(Provided entries)
# # # # # # #

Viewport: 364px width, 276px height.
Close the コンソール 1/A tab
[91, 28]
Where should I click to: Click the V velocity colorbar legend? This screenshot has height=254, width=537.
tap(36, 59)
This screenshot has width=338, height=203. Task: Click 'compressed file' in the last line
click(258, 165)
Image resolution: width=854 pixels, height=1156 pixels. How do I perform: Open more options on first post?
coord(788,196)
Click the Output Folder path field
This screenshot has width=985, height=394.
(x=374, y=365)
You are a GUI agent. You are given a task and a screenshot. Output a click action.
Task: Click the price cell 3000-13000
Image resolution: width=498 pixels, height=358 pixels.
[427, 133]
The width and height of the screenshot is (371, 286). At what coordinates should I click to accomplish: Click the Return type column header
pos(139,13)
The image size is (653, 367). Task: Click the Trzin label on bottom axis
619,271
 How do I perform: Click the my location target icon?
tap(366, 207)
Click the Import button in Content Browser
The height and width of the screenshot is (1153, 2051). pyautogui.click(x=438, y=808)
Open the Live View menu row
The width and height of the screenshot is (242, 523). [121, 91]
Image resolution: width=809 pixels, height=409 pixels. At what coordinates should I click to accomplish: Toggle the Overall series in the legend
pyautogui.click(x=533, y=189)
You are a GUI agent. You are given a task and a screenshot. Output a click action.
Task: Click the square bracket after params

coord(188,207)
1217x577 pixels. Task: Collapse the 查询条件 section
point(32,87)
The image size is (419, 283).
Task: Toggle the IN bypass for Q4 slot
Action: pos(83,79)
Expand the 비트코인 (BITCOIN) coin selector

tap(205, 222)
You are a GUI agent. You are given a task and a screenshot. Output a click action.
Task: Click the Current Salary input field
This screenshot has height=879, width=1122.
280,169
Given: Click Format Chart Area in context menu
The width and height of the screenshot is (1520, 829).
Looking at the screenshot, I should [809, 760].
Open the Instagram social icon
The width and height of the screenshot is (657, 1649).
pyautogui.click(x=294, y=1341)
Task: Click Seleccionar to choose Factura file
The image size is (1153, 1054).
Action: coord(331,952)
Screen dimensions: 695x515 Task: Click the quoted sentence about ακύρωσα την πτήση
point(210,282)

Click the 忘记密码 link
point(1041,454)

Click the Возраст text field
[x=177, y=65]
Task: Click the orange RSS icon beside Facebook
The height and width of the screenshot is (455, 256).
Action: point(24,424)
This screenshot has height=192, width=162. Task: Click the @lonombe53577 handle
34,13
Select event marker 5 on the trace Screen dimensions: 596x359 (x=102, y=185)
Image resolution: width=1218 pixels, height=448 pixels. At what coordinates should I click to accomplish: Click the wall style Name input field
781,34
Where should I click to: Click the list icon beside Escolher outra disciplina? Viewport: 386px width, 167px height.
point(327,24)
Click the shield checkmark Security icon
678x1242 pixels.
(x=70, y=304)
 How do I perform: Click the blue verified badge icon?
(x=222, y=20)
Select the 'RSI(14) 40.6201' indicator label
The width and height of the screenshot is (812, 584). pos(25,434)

# # # # # # #

(Problem description) Word for word, copy out the entries.

(Exercise result)
Viewport: 364px width, 276px height.
Close the コンソール 1/A tab
[91, 28]
Where should I click to: Click the V velocity colorbar legend? This screenshot has height=254, width=537.
tap(36, 59)
This screenshot has width=338, height=203. Task: Click 'compressed file' in the last line
click(258, 165)
Image resolution: width=854 pixels, height=1156 pixels. How do I perform: Open more options on first post?
coord(788,196)
Click the Output Folder path field
This screenshot has width=985, height=394.
(x=374, y=365)
You are a GUI agent. You are given a task and a screenshot. Output a click action.
Task: Click the price cell 3000-13000
Image resolution: width=498 pixels, height=358 pixels.
[427, 133]
The width and height of the screenshot is (371, 286). At what coordinates should I click to accomplish: Click the Return type column header
pos(139,13)
The image size is (653, 367). Task: Click the Trzin label on bottom axis
619,271
 How do I perform: Click the my location target icon?
tap(366, 207)
Click the Import button in Content Browser
The height and width of the screenshot is (1153, 2051). pyautogui.click(x=438, y=808)
Open the Live View menu row
The width and height of the screenshot is (242, 523). [121, 91]
Image resolution: width=809 pixels, height=409 pixels. At what coordinates should I click to accomplish: Toggle the Overall series in the legend
pyautogui.click(x=533, y=189)
You are a GUI agent. You are given a task and a screenshot. Output a click action.
Task: Click the square bracket after params

coord(188,207)
1217x577 pixels. Task: Collapse the 查询条件 section
point(32,87)
The image size is (419, 283).
Task: Toggle the IN bypass for Q4 slot
Action: pos(83,79)
Expand the 비트코인 (BITCOIN) coin selector

tap(205, 222)
You are a GUI agent. You are given a task and a screenshot. Output a click action.
Task: Click the Current Salary input field
This screenshot has height=879, width=1122.
280,169
Given: Click Format Chart Area in context menu
The width and height of the screenshot is (1520, 829).
Looking at the screenshot, I should [809, 760].
Open the Instagram social icon
The width and height of the screenshot is (657, 1649).
pyautogui.click(x=294, y=1341)
Task: Click Seleccionar to choose Factura file
The image size is (1153, 1054).
Action: coord(331,952)
Screen dimensions: 695x515 Task: Click the quoted sentence about ακύρωσα την πτήση
point(210,282)

Click the 忘记密码 link
point(1041,454)

Click the Возраст text field
[x=177, y=65]
Task: Click the orange RSS icon beside Facebook
The height and width of the screenshot is (455, 256).
Action: point(24,424)
This screenshot has height=192, width=162. Task: Click the @lonombe53577 handle
34,13
Select event marker 5 on the trace Screen dimensions: 596x359 (x=102, y=185)
Image resolution: width=1218 pixels, height=448 pixels. At what coordinates should I click to accomplish: Click the wall style Name input field
781,34
Where should I click to: Click the list icon beside Escolher outra disciplina? Viewport: 386px width, 167px height.
point(327,24)
Click the shield checkmark Security icon
678x1242 pixels.
(x=70, y=304)
 How do I perform: Click the blue verified badge icon?
(x=222, y=20)
Select the 'RSI(14) 40.6201' indicator label
The width and height of the screenshot is (812, 584). pos(25,434)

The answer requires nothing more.